* TASK INPUT
|---|
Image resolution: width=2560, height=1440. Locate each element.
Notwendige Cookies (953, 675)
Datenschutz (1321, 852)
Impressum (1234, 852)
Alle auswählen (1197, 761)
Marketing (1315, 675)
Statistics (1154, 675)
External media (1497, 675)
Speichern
|---|
* WORK ITEM
Retype all the data verbatim.

* SOLVED EXERCISE
Image resolution: width=2560, height=1440. Locate each element.
Notwendige Cookies (953, 675)
Datenschutz (1321, 852)
Impressum (1234, 852)
Alle auswählen (1197, 761)
Marketing (1315, 675)
Statistics (1154, 675)
External media (1497, 675)
Speichern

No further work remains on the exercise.